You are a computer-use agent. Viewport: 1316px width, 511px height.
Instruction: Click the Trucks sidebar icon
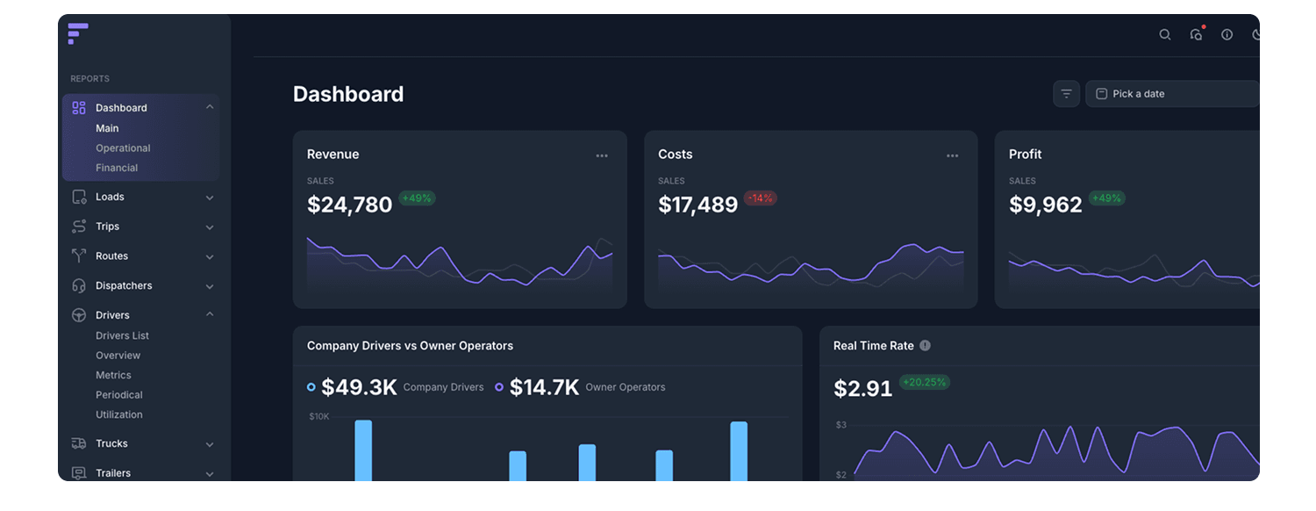point(79,444)
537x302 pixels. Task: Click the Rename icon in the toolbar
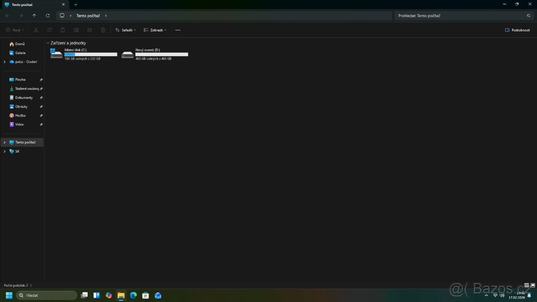tap(76, 30)
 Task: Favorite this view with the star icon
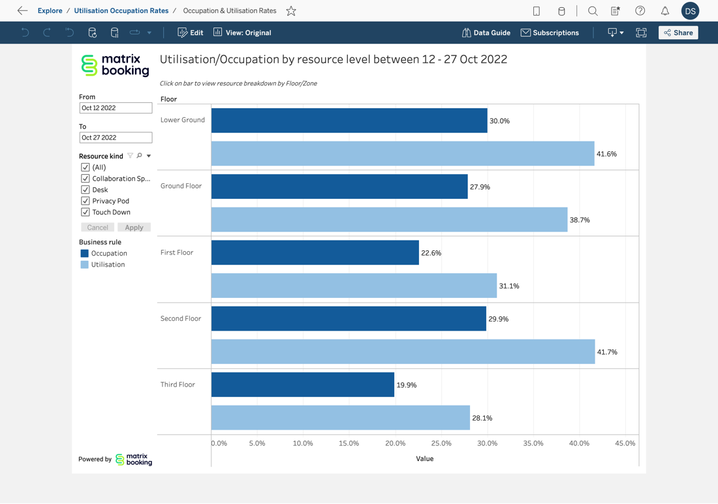coord(291,11)
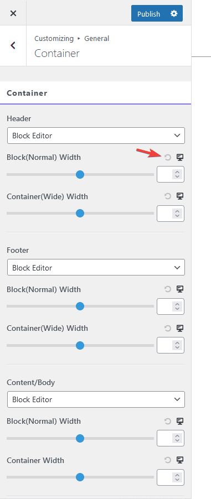
Task: Click the Header Container(Wide) Width number stepper
Action: (x=177, y=214)
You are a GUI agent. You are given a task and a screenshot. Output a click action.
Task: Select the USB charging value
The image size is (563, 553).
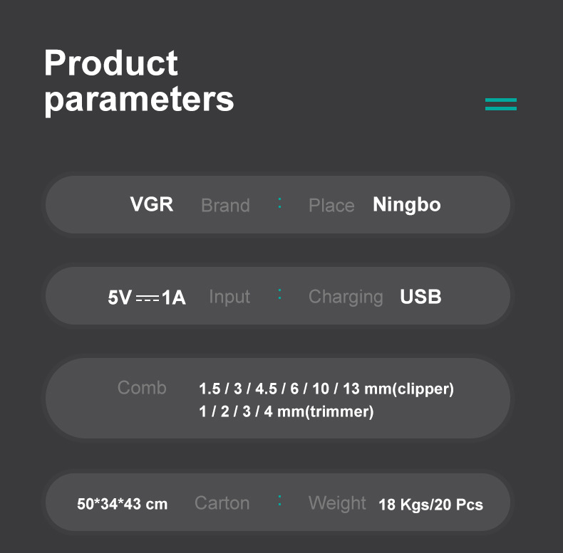(420, 297)
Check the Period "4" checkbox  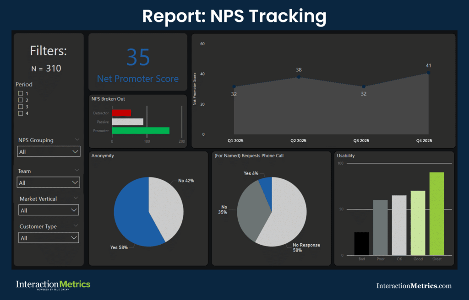20,113
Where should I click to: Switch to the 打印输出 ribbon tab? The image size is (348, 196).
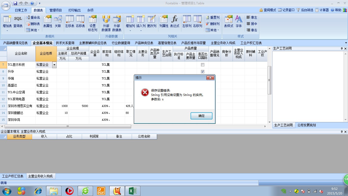[x=74, y=10]
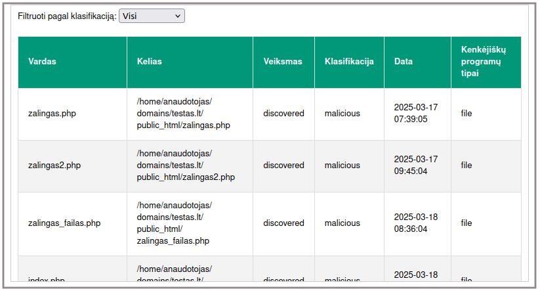Click the "Filtruoti pagal klasifikaciją" label

pos(67,16)
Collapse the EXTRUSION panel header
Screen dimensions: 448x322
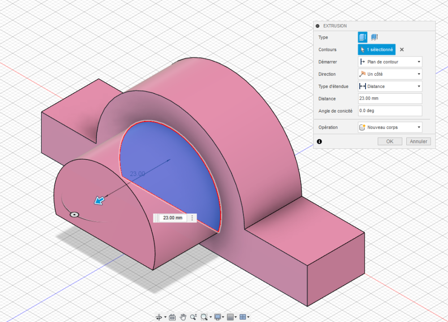(x=318, y=26)
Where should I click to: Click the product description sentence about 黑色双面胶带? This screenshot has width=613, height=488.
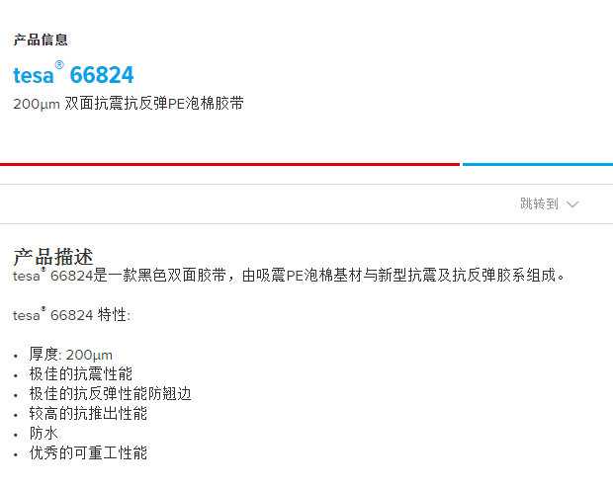point(289,276)
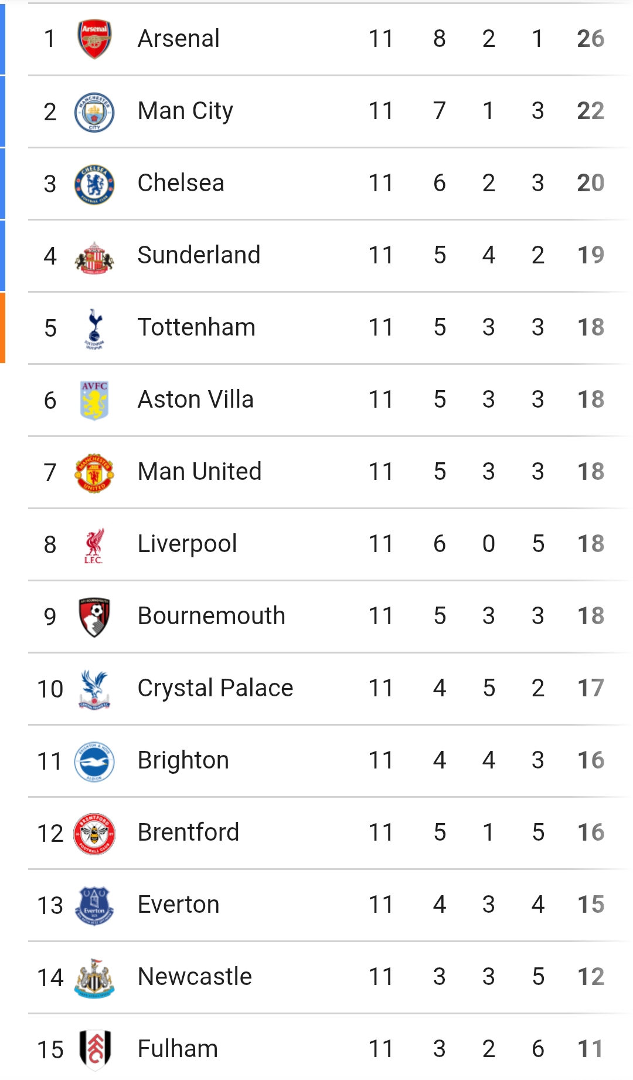Click Man City's 22 points value

coord(590,111)
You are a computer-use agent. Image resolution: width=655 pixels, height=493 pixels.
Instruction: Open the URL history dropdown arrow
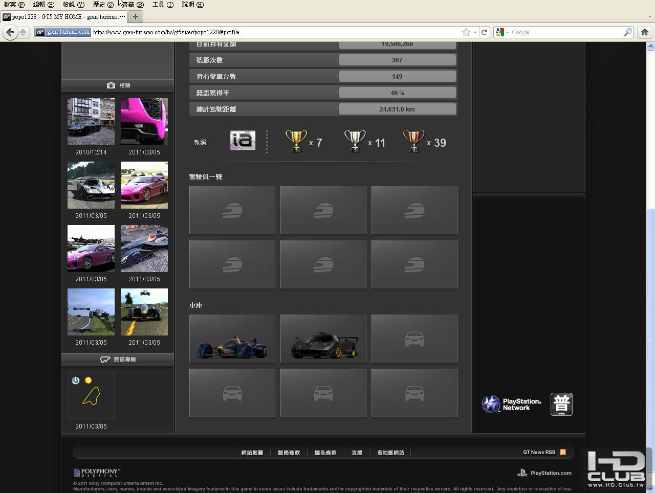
======
### Task prompt
Go through the records and show every line with the string "computer" in it.

### Answer to this problem
You are a computer-use agent. Viewport: 1316px width, 511px height.
You are a computer-use agent. Image resolution: width=655 pixels, height=493 pixels.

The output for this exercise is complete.